BEGIN Data extracts

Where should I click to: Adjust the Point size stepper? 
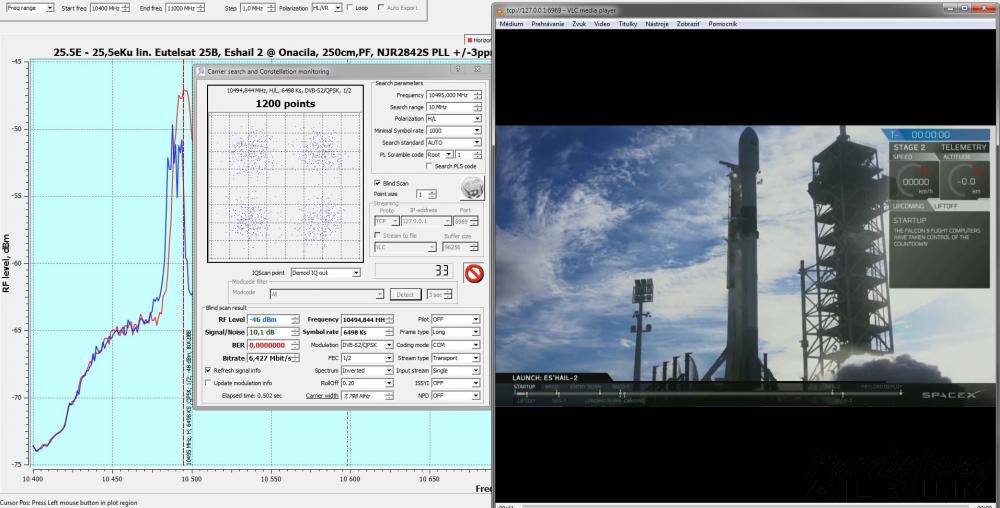click(432, 194)
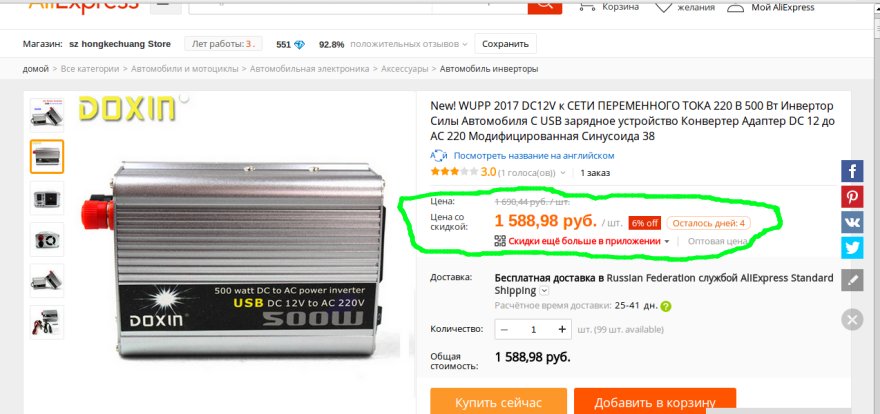Click the QR code app discount icon

[x=499, y=241]
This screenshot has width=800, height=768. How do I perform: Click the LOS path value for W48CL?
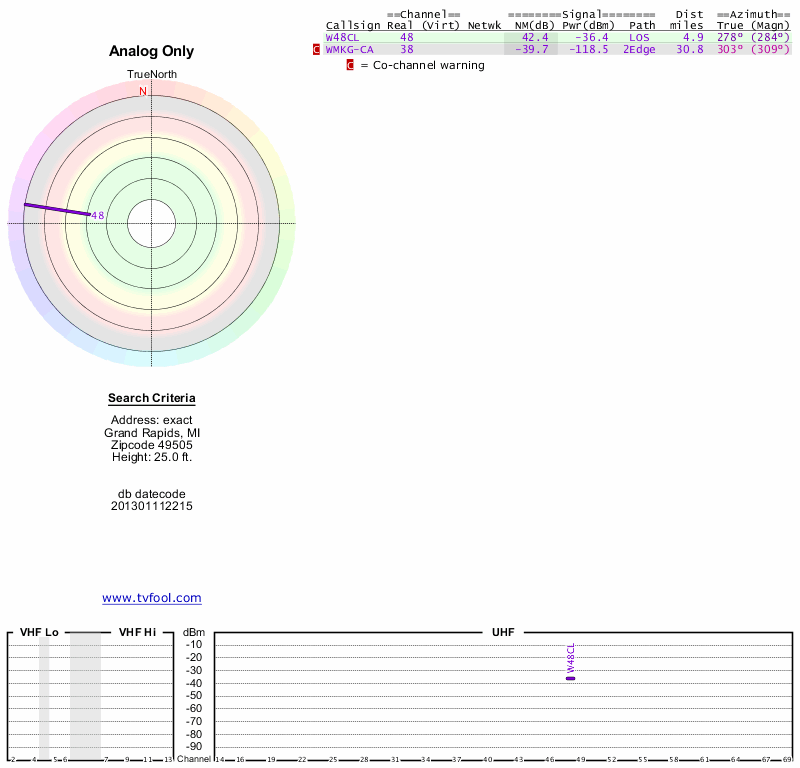point(640,37)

END Data extracts

• What the task asks:
The copy starts at the line holding "This screenshot has" and ends at the last line of the records above. Transcribe those lines exactly, pictures excluded.

• Worked solution:
This screenshot has width=800, height=768. How do I perform: Click the LOS path value for W48CL?
point(640,37)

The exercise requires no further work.